WORK INSTRUCTIONS. Exclude all pictures, and reproduce exactly the lines from the one containing "Task: Collapse sidebar with left arrow handle" through the end of the records, with nothing else added.

**** SOURCE MATERIAL ****

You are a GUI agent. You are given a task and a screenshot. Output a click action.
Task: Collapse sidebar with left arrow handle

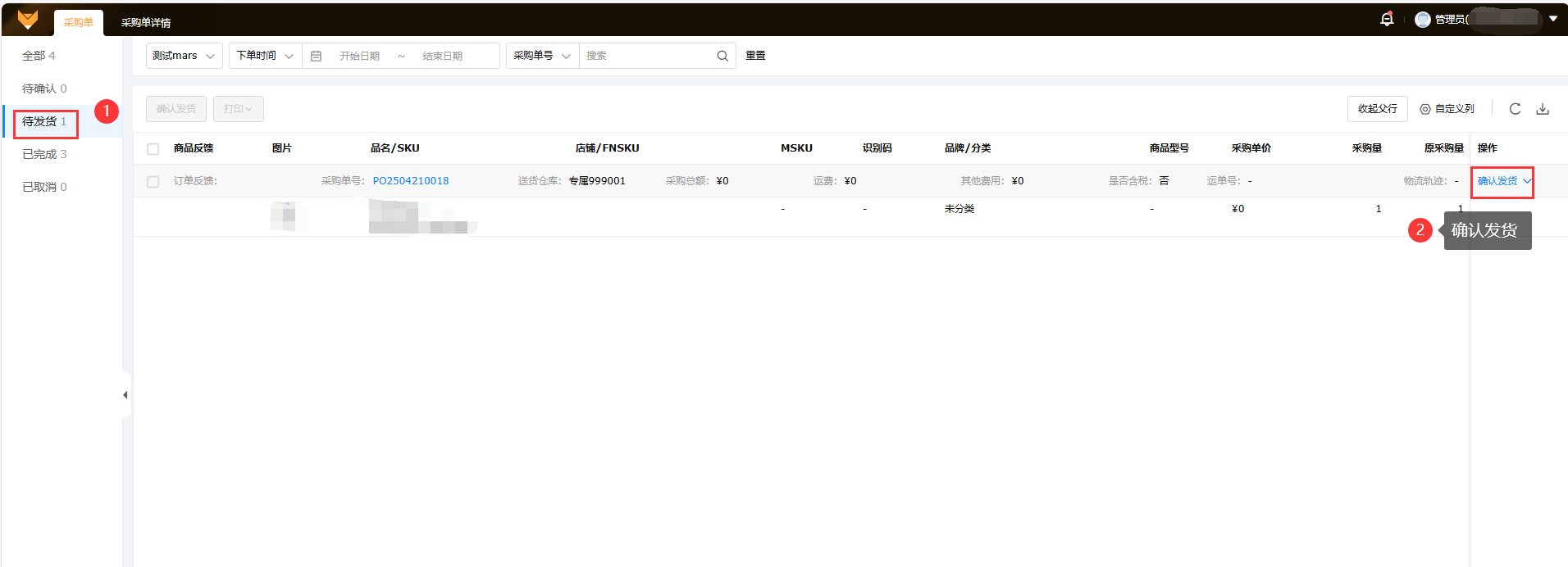point(125,395)
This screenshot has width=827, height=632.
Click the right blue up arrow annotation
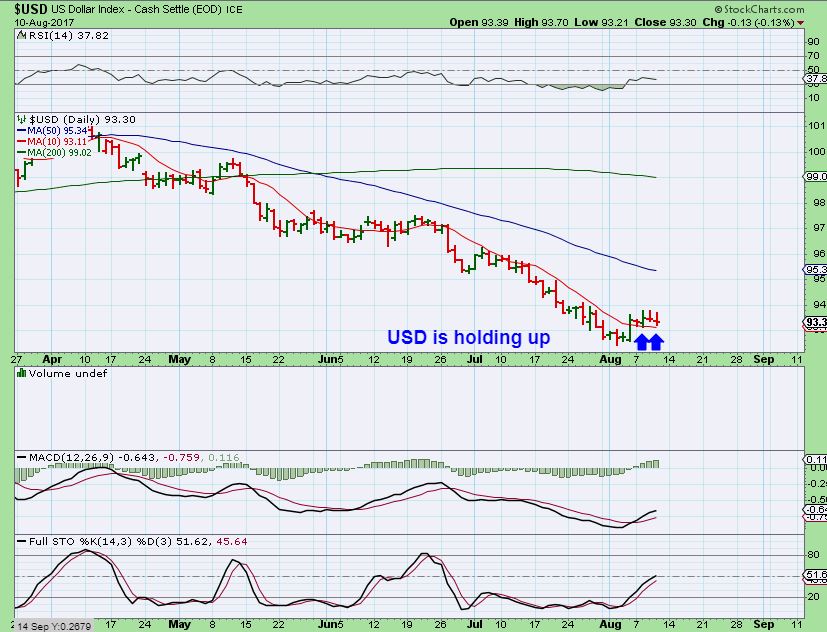[657, 342]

****

ANSWER TO THIS TASK.
Task: Collapse sidebar with left arrow handle

point(125,395)
This screenshot has width=827, height=632.
Click the right blue up arrow annotation
[657, 342]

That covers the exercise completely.